The new policy was adopted at a CPMR meeting on Visby, the largest island of Sweden.
It occupies a strategic position in the Baltic Sea and the Region of Gotland shared best practices and ongoing work on energy self-sufficiency scenarios in the event of insecurity or disconnection from the mainland.
Filip Reinhag, President of the CPMR and Regional Councillor at Region Gotland, highlighted the island’s strategic role in the Baltic Sea.
He emphasised that, “Europe’s electrification agenda will succeed in its regions if system optimisation is reconciled with territorial cohesion.
“From islands and maritime regions to peripheral areas and renewable-rich territories such as Gotland, regions are already managing the real-life implications of the transition.”
This includes, he said, integrating renewables, reinforcing grids, electrifying transport and ensuring security of supply.
“The real challenge is to ensure that Europe’s energy transition strengthens territorial cohesion rather than deepening existing disparities.
“Electrification cannot become a project only for already well-connected regions; it must work for all European territories,” he said.
The meeting heard that being at the first line of Europe’s borders, peripheral and maritime region combine many territorial assets: high renewable potential, ports and offshore basins, logistics nodes and industrial clusters.
Overall, the CPMR said it welcomes the European Commission’s growing focus on electrification, including the European Grids Package, the forthcoming Electrification Action Plan, and initiatives on permitting grid connections, flexibility, digitalisation, investment, and energy-system resilience.
However, it warns that the success of this agenda will depend on its territorial implementation.
CPMR set out keys pillars that tackle the regional dimension of Europe’s grids and electrification agenda.
These were presented by Artur Manuel Leal da Lima, CPMR Vice-President for Energy and Vice-President of the Regional Government of the Azores (Portugal).

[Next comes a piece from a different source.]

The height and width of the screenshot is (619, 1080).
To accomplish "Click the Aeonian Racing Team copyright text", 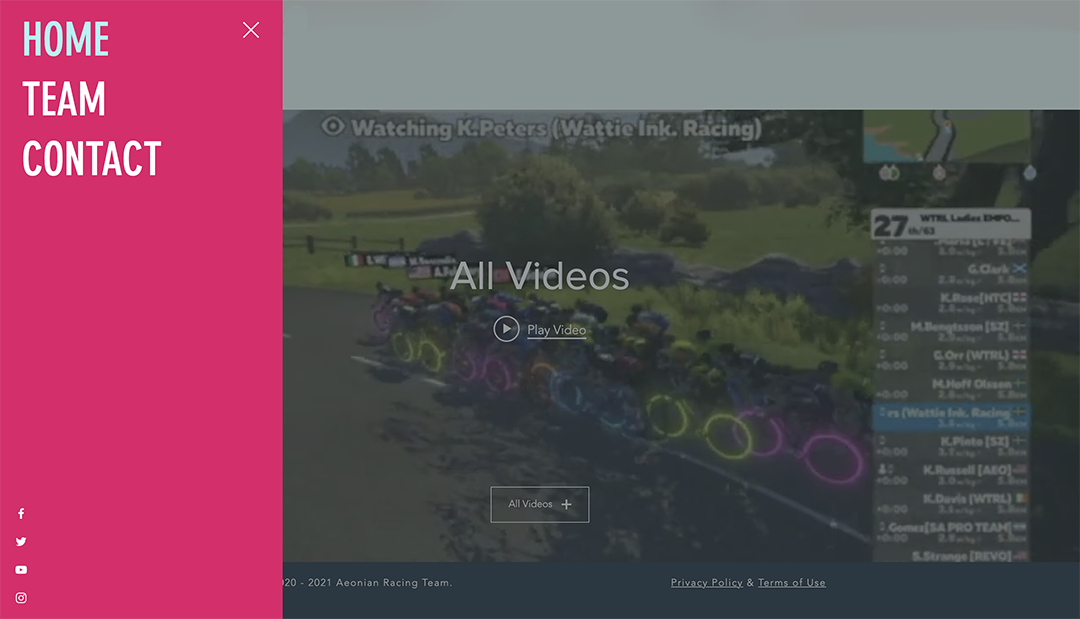I will 368,583.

da Lima stated: “The CPMR calls for a European grid and electrification agenda strongly anchored in regional transitions and territorial realities.
“Concretely, this means giving distribution grids a much more central role, involving regions as genuine partners in multi-level planning, and ensuring that permitting acceleration is then matched with stronger administrative capacity on the ground.

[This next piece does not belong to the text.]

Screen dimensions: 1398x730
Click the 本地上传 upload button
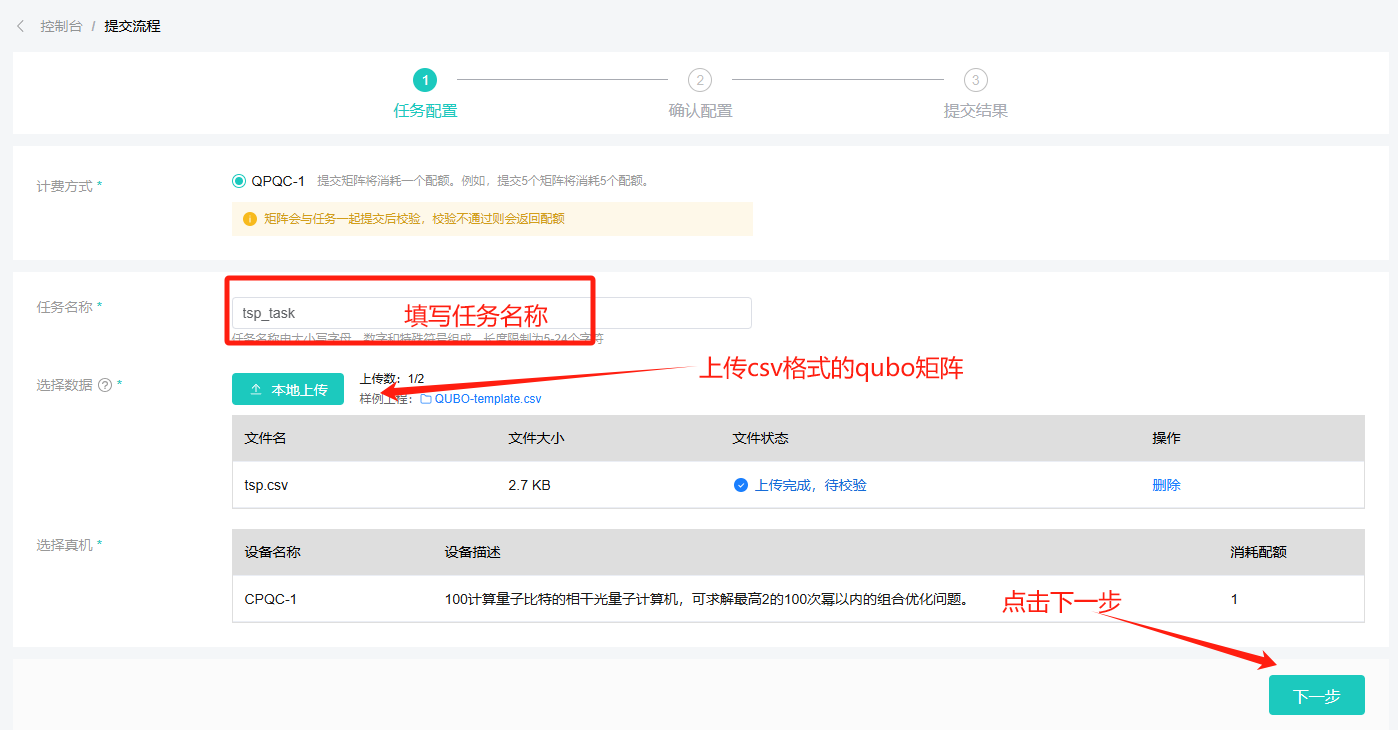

“At the same time, resilience and security must become integral parts of electrification planning, particularly for maritime, island and peripheral regions hosting strategic infrastructure and facing growing physical and cyber risks”.
Negotiations on the next Multiannual Financial Framework (MFF 2028-2035) are entering a decisive phase and provided a key framework for the CPMR Political Bureau’s work, with particular attention given to the future of Cohesion Policy and the design of National and Regional Partnership Plans (NRPPs).
The agenda was completed by discussions on the interconnected challenges of water and climate resilience, energy security, and preparedness, issues that are central to strengthening the resilience, competitiveness, and cohesion of Europe’s peripheral and maritime territories.